■ DIRECTIONS FOR THIS TASK
From the line that contains "Screen dimensions: 1080x488" to the end of the entries, copy each line exactly, though the pictures stay out.

Stored data:
◆ ◆ ◆

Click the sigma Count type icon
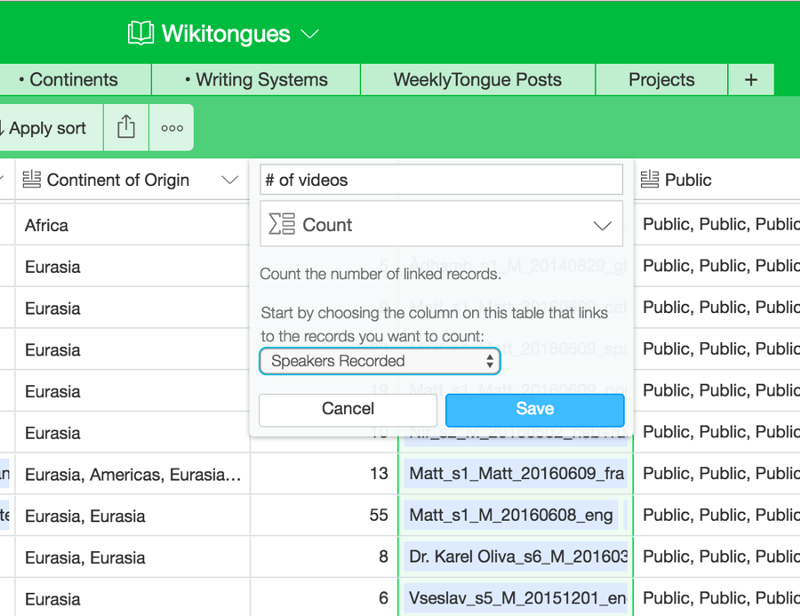This screenshot has height=616, width=800. click(x=282, y=224)
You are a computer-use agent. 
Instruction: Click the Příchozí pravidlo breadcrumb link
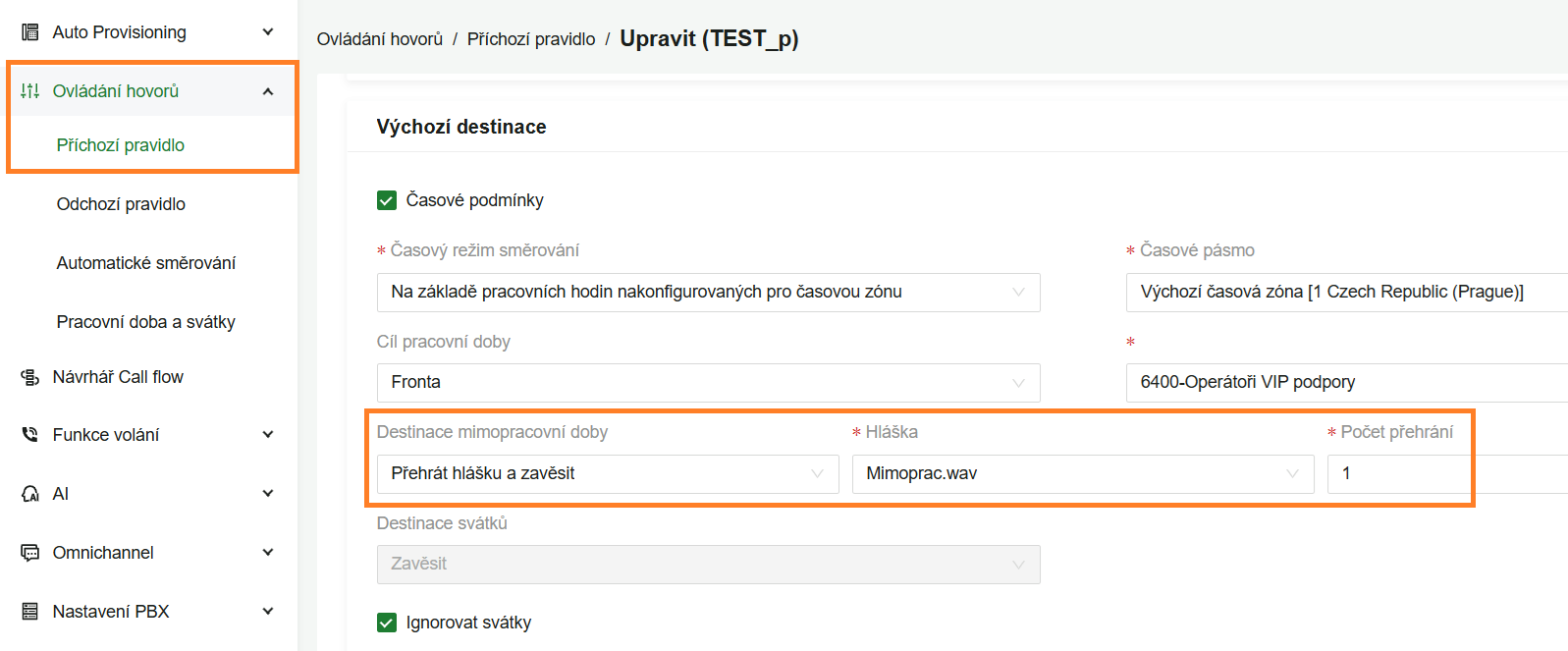pyautogui.click(x=531, y=39)
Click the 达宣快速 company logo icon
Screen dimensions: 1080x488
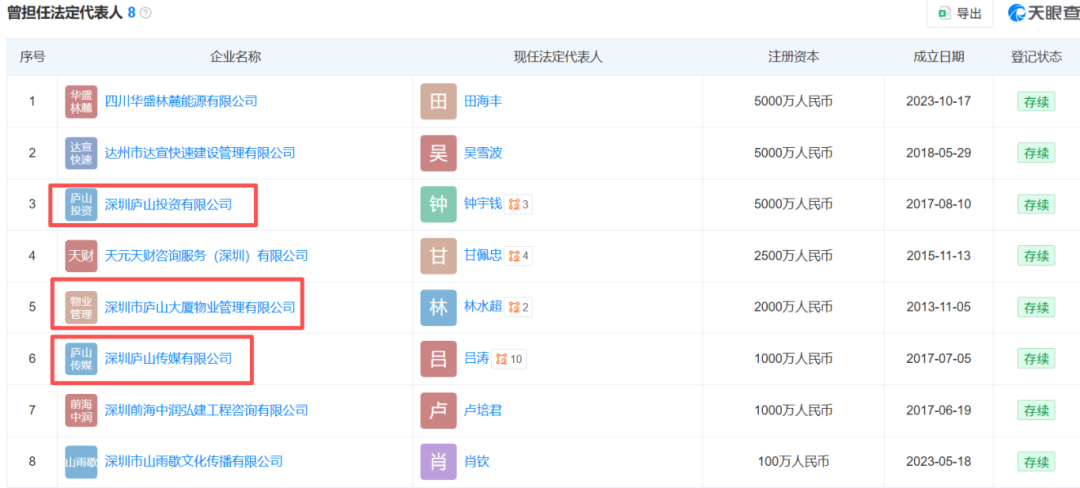coord(81,153)
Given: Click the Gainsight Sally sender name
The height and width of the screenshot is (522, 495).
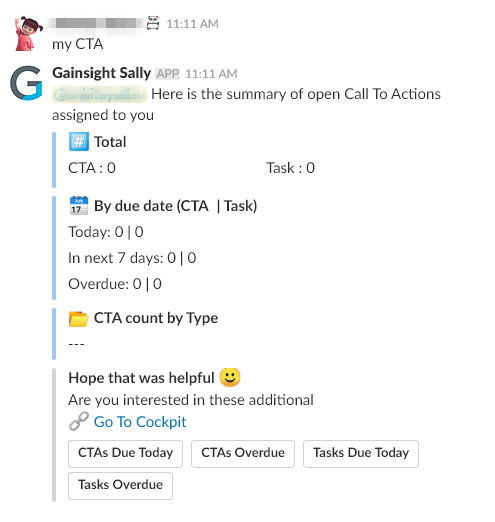Looking at the screenshot, I should pos(102,73).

◆ ◆ ◆

■ FINISHED EXERCISE
Screen dimensions: 1080x488
coord(81,153)
Given: Click the Gainsight Sally sender name
The height and width of the screenshot is (522, 495).
Looking at the screenshot, I should pos(102,73).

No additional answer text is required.